> [Problem statement] Retype the stretch of the jdupes option notes below from "Using -1 or" through "is present on." without changing a word.

> [Text block]
------------------------------------------------------------------------
When using -d or --delete, care should be taken to insure against accidental data loss. While no information will be immediately lost, using this option together with -s or --symlink can lead to confusing information being presented to the user when prompted for files to preserve. Specifically, a user could accidentally preserve a symlink while deleting the file it points to. A similar problem arises when specifying a particular directory more than once. All files within that directory will be listed as their own duplicates, leading to data loss should a user preserve a file without its "duplicate" (the file itself!)

Using -1 or --one-file-system prevents matches that cross filesystems, but a more relaxed form of this option may be added that allows cross-matching for all filesystems that each parameter is present on.

-Z or --soft-abort used to be --hard-abort in jdupes prior to v1.5 and had the opposite behavior. Defaulting to taking action on abort is probably not what most users would expect. The decision to invert rather than reassign to a different option was made because this feature was still fairly new at the time of the change.

On non-Windows platforms that support SIGUSR1, you can toggle the state of the -Z option by sending a SIGUSR1 to the program. This is handy if you want to abort jdupes, didn't specify -Z, and changed your mind and don't want to lose all the work that was done so far. Just do 'killall -USR1 jdupes' and you will be able to abort with -Z. This works in reverse: if you want to prevent a -Z from happening, a SIGUSR1 will toggle it back off. That's a lot less useful because you can just stop and kill the program to get the same effect, but it's there if you want it for some reason. Sending the signal twice while the program is stopped will behave as if it was only sent once, as per normal POSIX signal behavior.

The -O or --param-order option allows the user greater control over what appears in the first position of a match set, specifically for keeping the -N option from deleting all but one file in a set in a seemingly random way. All directories specified on the command line will be used as the sorting order of result sets first, followed by the sorting algorithm set by the -o or --order option. This means that the order of all match pairs for a single directory specification will retain the old sorting behavior even if this option is specified.

When used together with options -s or --symlink, a user could accidentally preserve a symlink while deleting the file it points to.

The -Q or --quick option only reads each file once, hashes it, and performs comparisons based solely on the hashes. There is a small but significant risk of a hash collision which is the purpose of the failsafe byte-for-byte comparison that this option explicitly bypasses. Do not use it on ANY data set for which any amount of data loss is unacceptable. You have been warned!

The -T or --partial-only option produces results based on a hash of the first block of file data in each file, ignoring everything else in the file. Partial hash checks have always been an important exclusion step in the jdupes algorithm, usually hashing the first 4096 bytes of data and allowing files that are different at the start to be rejected early. In certain scenarios it may be a useful heuristic for a user to see that a set of files has the same size and the same starting data, even if the remaining data does not match; one example of this would be comparing files with data blocks that are damaged or missing such as an incomplete file transfer or checking a data recovery against known-good copies to see what damaged data can be deleted in favor of restoring the known-good copy. This option is meant to be used with informational actions and can result in EXTREME DATA LOSS if used with options that delete files, create hard links, or perform other destructive actions on data based on the matching output. Because of the potential for massive data destruction, this option MUST BE SPECIFIED TWICE to take effect and will error out if it is only specified once.
------------------------------------------------------------------------
> [Material provided]
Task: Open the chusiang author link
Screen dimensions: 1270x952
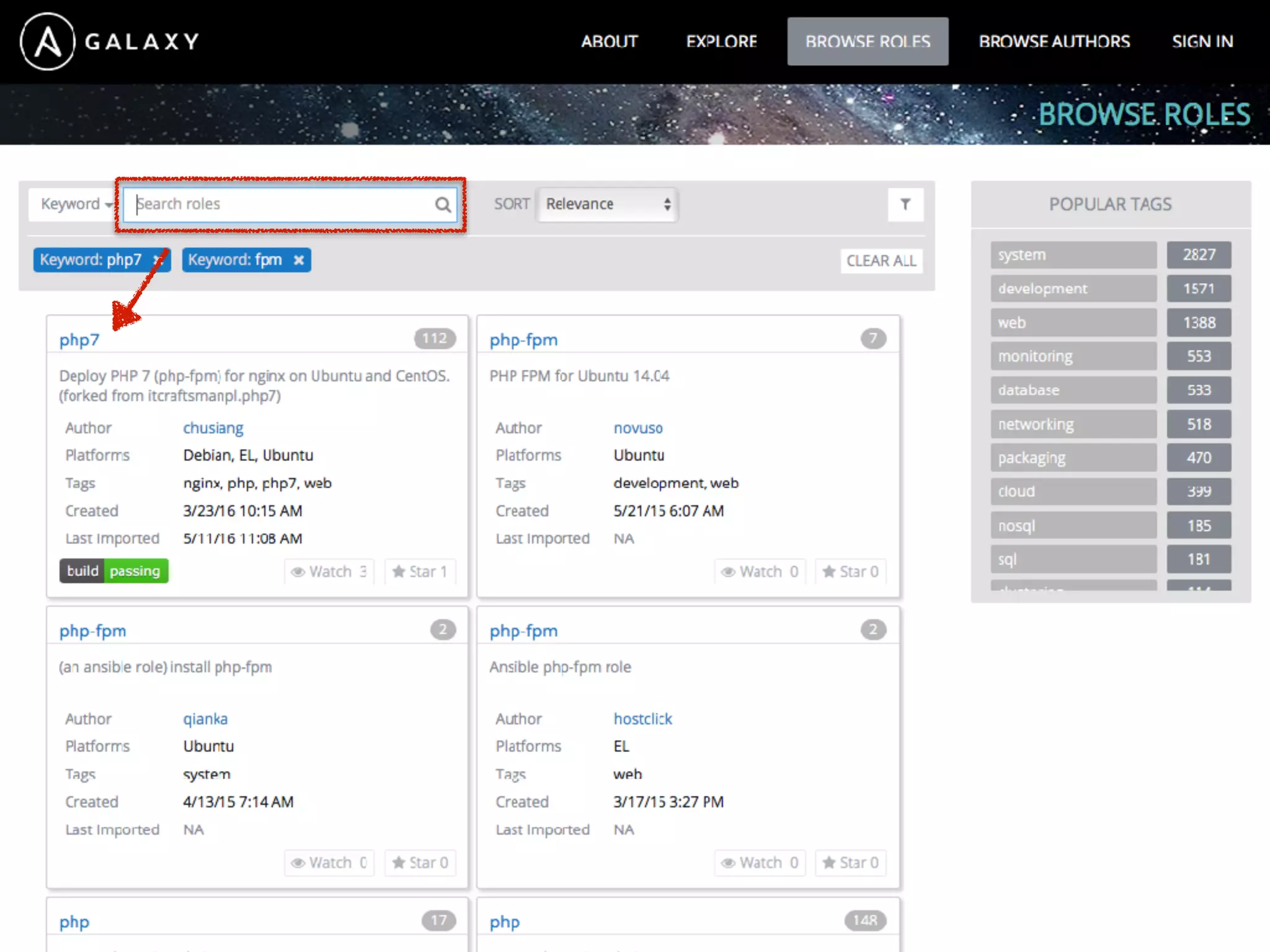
------------------------------------------------------------------------
> [Response to this exercise]
Using -1 or --one-file-system prevents matches that cross filesystems, but a more relaxed form of this option may be added that allows cross-matching for all filesystems that each parameter is present on.